The song that Lincoln Wineberg sings and claims to have made up himself is actually based on the 1912 song "They all walk the wibbly-wobbly walk" written and composed by Paul Pelham and J.P.Long, and originally performed by music hall comedian Mark Sheridan.
"Shok", the short story from the British magazine "2000AD" that the film is based on, was about Mike, a Strato-Bat Pilot, who buys the head of a Shok trooper robot as a gift for his artist girlfriend Lyn who then uses it for her metalwork. The Shok trooper robot reactivates and goes on a rampage in Lyn's apartment.
For his appearance as the cabbie, Lemmy was equipped with a bottle of Scotch and a genuine Magnum revolver. He emptied the bottle and drew the gun out from his shoulder holster. It slipped his hand and sank to the river. Divers were sent to recover it, but they were unsuccessful.
Richard Stanley originally wanted Bill Paxton as Mo and Jeffrey Combs as Shades. Paxton was enthusiastic about the script, but Miramax and Palace Pictures did not know anything about him, so they didn't contact his agent, and Paxton signed on for Navy Seals (1990) instead. Combs couldn't be cast because British union rules allowed them to hire only two Americans.
The nomad who unearths the MARK-13 robot is played by Carl McCoy, lead singer of the goth rock band Fields of the Nephilim, for whom Richard Stanley had previously directed two music videos and designed an album cover. According to him, McCoy's character in "Hardware" is basically the same as it was in the Nephilim work. The character, then titled Preacher Man, had a prostethic hand, yellow contact lenses and wore an old black coat with a cowboy hat.
In the original theatrical release, the 2000AD magazine short story "Shok", was not given a "Based on" credit, as the story of the film was based on the short story. On the 2009 DVD release, "Shok" was credited, after the end of the end credits, acknowledging the original story that inspired the film.

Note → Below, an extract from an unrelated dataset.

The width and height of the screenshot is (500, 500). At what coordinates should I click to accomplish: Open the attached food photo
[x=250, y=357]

Richard Stanley wrote a sequel to the film, called "Hardware II: Ground Zero", and tried to get the project off the ground for a few years. The sequel would have been somewhat different than the original film, closer to a western, with a much larger scale. The project stalled because the rights to the original movie are split between several parties (among them Miramax and producer Paul Trijbits).
When Jill turns on the television after looking in the fridge, the first channel she is on shows a black and white video that is actual footage from World War 2 of German soldiers shooting Jewish prisoners inside a pit.

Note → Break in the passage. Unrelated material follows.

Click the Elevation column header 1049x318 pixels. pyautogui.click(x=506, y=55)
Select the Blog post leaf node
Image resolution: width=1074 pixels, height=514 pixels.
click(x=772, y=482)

Mo says to Alvy "You use to be an elf, didn't you?" Mark Northover (Alvy) once tried to get a job as an elf at Santa's workshop at a mall. But, the mall's owners didn't give him the job, because they felt he would scare the children.
The Nomad, played by Carl McCoy, was originally scripted to appear in Jill's dream sequence in the middle of the film. The scene wasn't shot because of the actress' illness during the filming in the desert.
Fields of Nephilim (Carl McCoy's band) was in talks to contribute to the film's soundtrack. This didn't happen since the production company, Palace Pictures, was tied in with Virgin. They preferred the soundtrack to be made by 'in-house' artists.
John Lydon, the frontman of Public Image Limited, was rumored to be in talks to provide the nasal squeak for Angry Bob, the insane DJ of W.A.R. Radio Channel. The part eventually went to Iggy Pop, yet Lydon is still heard in the film's soundtrack in the PIL track "Order of Death". Ironically enough, the cast listing in the back cover of the Japanese laserdisc credits Lydon for the part.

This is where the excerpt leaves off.